The Cell Types Database is one of the basis data products produced by The Allen Institute. They are constructing an altas of type of cells found in brains of mice and humans. There are multiple ways the cells are represented in the database: electrophysiology spike train recordings, simulation models (GLIF or perisomatic), etc. Of particular interest for this project is the morphology data – the skeletons in the *.swc
files.
The Allen has about 500 SWC files for mouse neurons. Those ~500 are inside the red circle in the following Venn diagram of all mouse neurons in the Cell Types DB.
The main problem from The Allen's perspective is that they would like to have the red circle be a big as the main outer circle. It takes many hours to manually trace skeletons. Yet this would seem like the sort of task that CNNs and friends could automate. This is proving to be nontrivial. The Allen processes hundreds of such cells a year. This is a serious manual labor bottleneck.
Model training data
From a model training perspective, the skeleton in an SWC file can be seen as the "labels" for "the labeled training data." For training purposes, we're only interested in the subset of cells in the atlas Cell Types Database that have skeletons and a microscopy image stack. The image stack is the input the machine to be built, and the SWC file is the output. Each SWC files represents many hours of manual labor by trained specialists reviewing and editing the SWC file.
!pip install --quiet allensdk
# Query the Cell Types DB for files with skeletons a.k.a. reconstructions
# via https://allensdk.readthedocs.io/en/latest/cell_types.html#cell-types-cache
from allensdk.core.cell_types_cache import CellTypesCache
ctc = CellTypesCache(manifest_file='cell_types/manifest.json')
# a list of cell metadata for cells with reconstructions, download if necessary
cells = ctc.get_cells(require_reconstruction=True)

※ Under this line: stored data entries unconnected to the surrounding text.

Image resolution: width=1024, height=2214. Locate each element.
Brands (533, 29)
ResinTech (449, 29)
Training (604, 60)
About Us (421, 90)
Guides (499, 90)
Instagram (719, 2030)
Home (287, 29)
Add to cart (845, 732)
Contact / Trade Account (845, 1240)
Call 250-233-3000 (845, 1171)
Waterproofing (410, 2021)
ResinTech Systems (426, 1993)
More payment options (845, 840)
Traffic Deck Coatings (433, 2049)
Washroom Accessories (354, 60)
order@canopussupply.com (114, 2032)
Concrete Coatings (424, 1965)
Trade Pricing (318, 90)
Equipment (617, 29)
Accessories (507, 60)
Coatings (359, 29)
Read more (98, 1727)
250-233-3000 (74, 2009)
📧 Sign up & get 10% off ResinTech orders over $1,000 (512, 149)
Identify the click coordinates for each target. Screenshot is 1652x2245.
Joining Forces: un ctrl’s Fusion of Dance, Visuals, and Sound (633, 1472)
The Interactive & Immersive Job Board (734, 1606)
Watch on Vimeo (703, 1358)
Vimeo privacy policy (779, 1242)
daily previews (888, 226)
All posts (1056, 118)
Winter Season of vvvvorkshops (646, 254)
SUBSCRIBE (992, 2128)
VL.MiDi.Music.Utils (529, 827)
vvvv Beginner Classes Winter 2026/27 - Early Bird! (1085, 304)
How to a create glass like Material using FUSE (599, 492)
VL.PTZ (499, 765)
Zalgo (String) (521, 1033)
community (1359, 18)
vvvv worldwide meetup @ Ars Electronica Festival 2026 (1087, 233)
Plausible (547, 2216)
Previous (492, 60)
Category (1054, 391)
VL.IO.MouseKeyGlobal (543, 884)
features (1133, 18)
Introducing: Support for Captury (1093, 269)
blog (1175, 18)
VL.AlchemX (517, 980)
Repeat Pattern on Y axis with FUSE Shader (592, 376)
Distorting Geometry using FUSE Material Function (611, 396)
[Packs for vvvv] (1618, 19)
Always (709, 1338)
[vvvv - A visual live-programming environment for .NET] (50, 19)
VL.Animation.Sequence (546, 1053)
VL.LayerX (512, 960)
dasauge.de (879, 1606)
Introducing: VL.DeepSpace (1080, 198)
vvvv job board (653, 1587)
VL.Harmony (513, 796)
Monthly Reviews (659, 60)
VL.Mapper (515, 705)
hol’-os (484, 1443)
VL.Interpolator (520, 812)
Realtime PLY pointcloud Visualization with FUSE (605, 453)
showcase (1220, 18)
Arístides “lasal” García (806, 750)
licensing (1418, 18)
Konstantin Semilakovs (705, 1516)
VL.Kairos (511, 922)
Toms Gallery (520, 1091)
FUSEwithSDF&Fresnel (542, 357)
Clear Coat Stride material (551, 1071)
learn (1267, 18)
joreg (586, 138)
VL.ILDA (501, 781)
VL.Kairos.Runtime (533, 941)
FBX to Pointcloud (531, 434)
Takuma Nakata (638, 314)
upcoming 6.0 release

print('Number of cells with SWC files: %i' % len(cells))
Some of those are human cells, atop the roughly 500 mouse cells. Humans brains are much bigger than mouse brains. Training should focus on one species. The Allen has many more mouse neurons than human neurons. So, train on mouse neurons only.
from allensdk.api.queries.cell_types_api import CellTypesApi
# We want mouse cells that have images and skeletons, both.
# Former is data; latter is training labels a.k.a. gold standards.
cells = ctc.get_cells(require_reconstruction=True, require_morphology=True, species=[CellTypesApi.MOUSE])
print('Number of mouse cells with images and SWC files: %i' % len(cells))
So, The Allen's Cell Types Database can be used as a training dataset consisting of about 500 samples.